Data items
• • •

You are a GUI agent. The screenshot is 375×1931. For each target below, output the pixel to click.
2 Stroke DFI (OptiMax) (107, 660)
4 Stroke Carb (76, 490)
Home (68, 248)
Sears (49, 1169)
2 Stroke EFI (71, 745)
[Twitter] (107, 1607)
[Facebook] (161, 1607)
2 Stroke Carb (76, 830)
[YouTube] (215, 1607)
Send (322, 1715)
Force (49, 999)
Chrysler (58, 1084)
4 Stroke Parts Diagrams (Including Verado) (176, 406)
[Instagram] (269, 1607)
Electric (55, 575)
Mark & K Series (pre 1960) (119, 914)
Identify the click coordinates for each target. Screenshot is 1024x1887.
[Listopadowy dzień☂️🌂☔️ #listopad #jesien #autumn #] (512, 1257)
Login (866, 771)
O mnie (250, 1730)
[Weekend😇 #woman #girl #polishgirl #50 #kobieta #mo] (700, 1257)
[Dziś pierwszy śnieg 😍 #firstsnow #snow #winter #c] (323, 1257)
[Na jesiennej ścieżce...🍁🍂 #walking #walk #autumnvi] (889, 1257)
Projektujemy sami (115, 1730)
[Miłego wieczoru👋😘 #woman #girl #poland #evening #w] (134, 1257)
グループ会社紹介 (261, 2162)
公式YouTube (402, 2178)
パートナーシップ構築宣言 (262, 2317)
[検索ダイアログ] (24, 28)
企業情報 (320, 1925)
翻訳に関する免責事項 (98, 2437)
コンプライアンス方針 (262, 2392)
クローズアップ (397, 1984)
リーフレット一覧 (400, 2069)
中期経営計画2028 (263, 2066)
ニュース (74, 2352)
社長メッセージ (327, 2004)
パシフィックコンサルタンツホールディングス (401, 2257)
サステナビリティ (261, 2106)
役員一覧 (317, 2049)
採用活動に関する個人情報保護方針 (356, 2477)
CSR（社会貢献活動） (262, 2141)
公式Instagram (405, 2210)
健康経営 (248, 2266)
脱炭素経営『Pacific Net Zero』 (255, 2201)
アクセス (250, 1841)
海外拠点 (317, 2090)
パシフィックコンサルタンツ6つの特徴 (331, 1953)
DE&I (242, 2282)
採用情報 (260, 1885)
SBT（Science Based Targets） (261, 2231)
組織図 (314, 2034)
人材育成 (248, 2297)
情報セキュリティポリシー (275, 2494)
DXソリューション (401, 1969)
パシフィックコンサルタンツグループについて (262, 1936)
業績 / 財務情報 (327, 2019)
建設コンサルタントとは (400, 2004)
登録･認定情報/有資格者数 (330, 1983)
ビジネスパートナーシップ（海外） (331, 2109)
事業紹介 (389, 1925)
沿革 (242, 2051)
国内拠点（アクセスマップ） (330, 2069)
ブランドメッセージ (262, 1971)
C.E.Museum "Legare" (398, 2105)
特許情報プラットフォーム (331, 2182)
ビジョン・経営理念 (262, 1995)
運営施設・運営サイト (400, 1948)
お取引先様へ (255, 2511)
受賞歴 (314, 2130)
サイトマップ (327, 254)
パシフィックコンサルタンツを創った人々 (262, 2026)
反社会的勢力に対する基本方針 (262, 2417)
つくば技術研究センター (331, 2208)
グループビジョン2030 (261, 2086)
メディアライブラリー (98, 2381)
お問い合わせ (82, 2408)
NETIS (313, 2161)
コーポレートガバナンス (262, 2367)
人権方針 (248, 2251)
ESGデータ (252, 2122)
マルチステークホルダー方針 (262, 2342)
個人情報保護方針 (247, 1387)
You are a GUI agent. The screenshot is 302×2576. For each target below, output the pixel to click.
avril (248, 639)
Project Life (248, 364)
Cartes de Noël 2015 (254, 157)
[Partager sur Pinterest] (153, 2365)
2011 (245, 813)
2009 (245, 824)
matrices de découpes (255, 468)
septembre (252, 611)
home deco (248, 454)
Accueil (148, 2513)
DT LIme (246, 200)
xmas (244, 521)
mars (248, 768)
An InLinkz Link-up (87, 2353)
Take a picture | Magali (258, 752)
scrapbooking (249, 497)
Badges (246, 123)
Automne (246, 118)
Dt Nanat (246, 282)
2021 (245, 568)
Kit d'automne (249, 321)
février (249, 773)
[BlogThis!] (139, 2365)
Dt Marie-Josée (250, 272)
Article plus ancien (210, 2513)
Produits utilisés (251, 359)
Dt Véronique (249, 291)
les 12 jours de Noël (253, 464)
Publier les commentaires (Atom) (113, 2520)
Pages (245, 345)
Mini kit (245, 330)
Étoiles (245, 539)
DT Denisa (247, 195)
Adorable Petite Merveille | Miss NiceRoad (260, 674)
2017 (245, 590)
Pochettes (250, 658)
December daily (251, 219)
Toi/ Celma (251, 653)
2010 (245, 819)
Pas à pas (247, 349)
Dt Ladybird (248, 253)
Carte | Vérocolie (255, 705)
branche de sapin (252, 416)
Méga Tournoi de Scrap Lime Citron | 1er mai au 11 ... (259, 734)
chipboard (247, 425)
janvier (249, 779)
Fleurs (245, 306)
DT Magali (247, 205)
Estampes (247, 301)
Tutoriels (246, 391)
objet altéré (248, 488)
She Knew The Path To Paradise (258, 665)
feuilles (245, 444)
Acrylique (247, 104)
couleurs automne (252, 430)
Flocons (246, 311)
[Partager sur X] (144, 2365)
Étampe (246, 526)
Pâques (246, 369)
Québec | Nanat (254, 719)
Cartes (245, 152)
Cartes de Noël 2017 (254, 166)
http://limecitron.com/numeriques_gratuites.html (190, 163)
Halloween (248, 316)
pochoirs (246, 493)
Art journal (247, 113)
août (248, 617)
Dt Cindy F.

• • •

_Description of the task:_ The lines to copy are those in the records above containing the word "Stroke".

_Exercise solution:_
2 Stroke DFI (OptiMax) (107, 660)
4 Stroke Carb (76, 490)
2 Stroke EFI (71, 745)
2 Stroke Carb (76, 830)
4 Stroke Parts Diagrams (Including Verado) (176, 406)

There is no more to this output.